Same-Sex Harassment Case Rejected by Court:

A Tennessee jury in U. S. District Court ruled that three male employees of the Metro Codes Administration were not entitled to any damages from the city or its zoning inspection chief, Don Swartz, whom they had accused of sexual harassment and retaliation.

Swartz testified that he is "100% heterosexual" and that a zoning inspector, Jeff Phillips, and other employees were overly sensitive to jokes that he made at the office. Attorneys for Metro and Swartz claimed that while he made have "made inappropriate use of language for the workplace," his behavior did not constitute sexual harassment under the law.

Several attorneys who handle sexual harassment cased told The Tennessean that it is harder to convince a jury that male-to-male sexual remarks create a "hostile work environment" than the same or similar remarks between those of the opposite sex.

The U. S. Supreme Court said in the 1998 Oncale case that it was possible for someone to sexually harass a person of the same gender, even if the "harassing conduct was not motivated by sexual desire." The court said, however, that "common sense and an appropriate sensitivity to social context will enable courts to distinguish between what is legal and illegal."

In this case, Swartz is still on the job, while Phillips, who made the initial complaint against Swartz in 1966, has been receiving a psychological disability pension since April 1999, based on a diagnosis of depression and post-traumatic stress disorder. David Polhemus, a co-worker who backed up Phillips' story, is also receiving psychological disability benefits from Metro. Another inspector who testified for Phillips was fired in 1998 after his supervisors found out he had falsified his employment application and reports he filed as part of his job.

Attorney John Harris, who filed suit for all three men, said he believes it is harder to prove sexual harassment when only men are involved. "I think people are more receptive to claims of harassment by a male against a female subordinate." The trial in the Swartz case "involved a question of whether it was harassment or just horseplay," Harris said.

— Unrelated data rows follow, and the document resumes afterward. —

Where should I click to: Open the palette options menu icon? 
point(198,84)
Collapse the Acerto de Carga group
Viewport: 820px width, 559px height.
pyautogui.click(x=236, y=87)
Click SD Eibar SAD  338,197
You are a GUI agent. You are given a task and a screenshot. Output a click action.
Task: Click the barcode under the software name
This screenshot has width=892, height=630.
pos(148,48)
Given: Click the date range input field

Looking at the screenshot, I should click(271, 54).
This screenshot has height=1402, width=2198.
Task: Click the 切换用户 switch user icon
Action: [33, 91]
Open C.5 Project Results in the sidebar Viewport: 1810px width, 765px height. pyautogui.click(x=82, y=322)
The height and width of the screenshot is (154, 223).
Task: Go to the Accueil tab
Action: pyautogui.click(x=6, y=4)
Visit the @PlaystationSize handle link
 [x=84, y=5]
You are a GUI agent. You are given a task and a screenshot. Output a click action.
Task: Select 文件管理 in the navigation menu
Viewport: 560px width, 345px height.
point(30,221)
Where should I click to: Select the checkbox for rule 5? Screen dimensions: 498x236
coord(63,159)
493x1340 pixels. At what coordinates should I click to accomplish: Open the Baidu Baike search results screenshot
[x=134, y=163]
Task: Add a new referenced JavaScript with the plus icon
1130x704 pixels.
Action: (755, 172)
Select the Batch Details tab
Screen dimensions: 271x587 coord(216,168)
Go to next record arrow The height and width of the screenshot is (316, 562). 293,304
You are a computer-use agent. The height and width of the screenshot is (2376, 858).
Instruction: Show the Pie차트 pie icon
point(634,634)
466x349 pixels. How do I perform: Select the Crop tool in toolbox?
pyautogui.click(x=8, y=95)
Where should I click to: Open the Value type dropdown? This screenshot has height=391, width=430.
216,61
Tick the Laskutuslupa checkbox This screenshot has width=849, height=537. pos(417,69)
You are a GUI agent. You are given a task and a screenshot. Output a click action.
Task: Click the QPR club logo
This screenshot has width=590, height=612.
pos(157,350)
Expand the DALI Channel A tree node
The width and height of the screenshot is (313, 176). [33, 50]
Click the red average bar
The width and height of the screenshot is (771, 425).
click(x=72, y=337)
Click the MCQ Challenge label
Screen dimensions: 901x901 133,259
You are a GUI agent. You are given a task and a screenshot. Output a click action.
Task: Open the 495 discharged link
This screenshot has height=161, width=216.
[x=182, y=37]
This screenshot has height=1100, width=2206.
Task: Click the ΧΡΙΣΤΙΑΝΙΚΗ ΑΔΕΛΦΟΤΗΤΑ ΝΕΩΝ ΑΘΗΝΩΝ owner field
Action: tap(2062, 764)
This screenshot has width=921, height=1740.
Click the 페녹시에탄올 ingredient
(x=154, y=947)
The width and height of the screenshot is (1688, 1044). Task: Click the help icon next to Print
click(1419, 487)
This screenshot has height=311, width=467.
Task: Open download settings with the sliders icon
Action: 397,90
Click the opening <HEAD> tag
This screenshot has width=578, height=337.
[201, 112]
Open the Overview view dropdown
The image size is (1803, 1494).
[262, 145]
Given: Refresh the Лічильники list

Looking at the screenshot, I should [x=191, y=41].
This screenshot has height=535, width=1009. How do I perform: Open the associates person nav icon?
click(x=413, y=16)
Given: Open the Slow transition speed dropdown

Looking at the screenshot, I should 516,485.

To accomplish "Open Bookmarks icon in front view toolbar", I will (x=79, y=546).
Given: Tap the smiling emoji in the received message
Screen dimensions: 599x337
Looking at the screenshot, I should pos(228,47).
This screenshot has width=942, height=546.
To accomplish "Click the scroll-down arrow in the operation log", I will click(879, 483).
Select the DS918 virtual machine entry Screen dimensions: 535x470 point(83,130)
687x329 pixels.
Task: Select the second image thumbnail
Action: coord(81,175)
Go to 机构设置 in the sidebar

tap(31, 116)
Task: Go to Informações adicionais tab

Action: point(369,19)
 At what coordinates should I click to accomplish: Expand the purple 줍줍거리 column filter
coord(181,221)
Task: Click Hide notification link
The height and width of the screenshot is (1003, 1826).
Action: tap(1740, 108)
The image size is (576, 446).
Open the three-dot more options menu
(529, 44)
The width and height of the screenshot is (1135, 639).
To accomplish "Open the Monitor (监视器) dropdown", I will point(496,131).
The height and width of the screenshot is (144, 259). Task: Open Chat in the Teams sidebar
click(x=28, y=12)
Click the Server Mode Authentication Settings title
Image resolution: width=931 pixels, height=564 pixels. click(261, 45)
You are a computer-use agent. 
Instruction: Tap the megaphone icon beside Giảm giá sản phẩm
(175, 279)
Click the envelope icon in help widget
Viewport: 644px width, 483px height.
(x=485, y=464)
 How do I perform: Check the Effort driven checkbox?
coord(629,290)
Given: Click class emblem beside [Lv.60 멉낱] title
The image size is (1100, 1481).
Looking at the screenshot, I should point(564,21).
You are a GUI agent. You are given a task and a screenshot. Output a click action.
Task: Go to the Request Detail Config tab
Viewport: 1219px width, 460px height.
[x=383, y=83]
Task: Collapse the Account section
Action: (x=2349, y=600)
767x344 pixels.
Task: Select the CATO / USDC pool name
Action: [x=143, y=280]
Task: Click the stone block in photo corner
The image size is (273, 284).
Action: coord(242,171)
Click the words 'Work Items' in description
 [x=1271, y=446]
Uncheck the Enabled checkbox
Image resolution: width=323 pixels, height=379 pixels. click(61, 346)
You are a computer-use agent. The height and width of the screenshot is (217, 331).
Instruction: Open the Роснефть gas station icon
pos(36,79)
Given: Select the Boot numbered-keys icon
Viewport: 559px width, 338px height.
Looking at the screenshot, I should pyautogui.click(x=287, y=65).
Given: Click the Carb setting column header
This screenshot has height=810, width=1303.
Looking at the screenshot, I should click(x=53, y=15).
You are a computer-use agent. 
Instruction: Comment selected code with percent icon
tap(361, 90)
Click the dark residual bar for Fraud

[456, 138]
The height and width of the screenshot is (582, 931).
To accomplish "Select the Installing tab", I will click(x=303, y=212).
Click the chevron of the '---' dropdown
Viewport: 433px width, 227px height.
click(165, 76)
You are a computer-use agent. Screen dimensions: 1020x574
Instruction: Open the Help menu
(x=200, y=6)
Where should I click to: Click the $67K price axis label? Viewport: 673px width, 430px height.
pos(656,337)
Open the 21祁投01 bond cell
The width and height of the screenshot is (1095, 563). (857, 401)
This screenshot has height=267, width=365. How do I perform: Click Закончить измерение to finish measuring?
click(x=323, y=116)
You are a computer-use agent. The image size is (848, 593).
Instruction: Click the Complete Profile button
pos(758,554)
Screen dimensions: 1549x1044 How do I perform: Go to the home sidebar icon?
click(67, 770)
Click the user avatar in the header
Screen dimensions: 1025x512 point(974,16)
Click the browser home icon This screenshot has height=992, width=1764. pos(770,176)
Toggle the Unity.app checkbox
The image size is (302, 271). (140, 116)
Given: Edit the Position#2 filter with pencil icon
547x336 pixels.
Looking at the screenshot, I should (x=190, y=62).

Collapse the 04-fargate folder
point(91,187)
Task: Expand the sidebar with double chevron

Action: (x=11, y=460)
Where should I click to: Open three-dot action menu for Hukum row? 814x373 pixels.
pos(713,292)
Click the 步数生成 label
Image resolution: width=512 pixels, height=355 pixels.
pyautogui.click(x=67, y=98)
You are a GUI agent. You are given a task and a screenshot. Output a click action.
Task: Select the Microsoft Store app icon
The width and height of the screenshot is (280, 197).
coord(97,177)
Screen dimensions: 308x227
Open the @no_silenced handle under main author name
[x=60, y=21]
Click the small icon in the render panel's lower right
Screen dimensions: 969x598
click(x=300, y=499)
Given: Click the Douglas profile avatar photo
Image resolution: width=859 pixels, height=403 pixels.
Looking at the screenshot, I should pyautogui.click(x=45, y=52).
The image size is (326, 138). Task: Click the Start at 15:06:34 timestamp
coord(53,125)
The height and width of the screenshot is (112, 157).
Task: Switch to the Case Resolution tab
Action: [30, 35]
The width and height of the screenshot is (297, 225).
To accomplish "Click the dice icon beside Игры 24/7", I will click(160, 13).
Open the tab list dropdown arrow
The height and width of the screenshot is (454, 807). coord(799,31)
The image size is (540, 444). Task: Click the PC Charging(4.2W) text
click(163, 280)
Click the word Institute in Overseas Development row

Swartz' lawyer, George Dean, said of the jury's verdict, "Ultimately, I think it was just a matter of common sense."

Phillips said Swartz squeezed his thigh once while they waited for a zoning hearing in General Sessions Court. Swartz said he "tapped" Phillips on the leg only after Phillips asked whether a man they say in court was "his type."

"If you were truly trying to come on to somebody, would you do it in the middle of a courtroom?" attorney Dean asked.

An equal opportunity investigator who looked into the zoning inspectors' claims concluded that some of Swartz' actions were inappropriate but were not discriminatory. That finding resulted in Swartz being suspended from work for 10 days without pay.

"We found no evidence of sexual harassment or retaliation in our own internal investigation, but I felt that some of "Don's statements were inappropriate for the workplace," said Terry Cobb, a director for Metro codes.

The suit against Swartz was not the first same-sex harassment case to be tried in federal court in this area. In 1995, a U.S. District Court jury awarded $75,000 in compensatory damages and $1.6 million in punitive damages to a former worker at the Waldenbooks warehouse in LaVergne who said the company did nothing in response to his complaints. He alleged that an openly homosexual supervisor had repeatedly made sexual remarks to him, touched him and insisted that the go with the supervisor on trips and come to parties at his home.

Later, U.S. District Judge Thomas Wiseman reduced the amount of punitive damages, which resulted in a request for a new trial and an eventual out-of-court settlement, the terms of which were not disclosed.

The Walden verdict was reached before the U.S. Supreme Court ruled in 1998 that it was possible for someone to sexually harass a person of the same gender, even if the "harassing conduct was not motivated by sexual desire."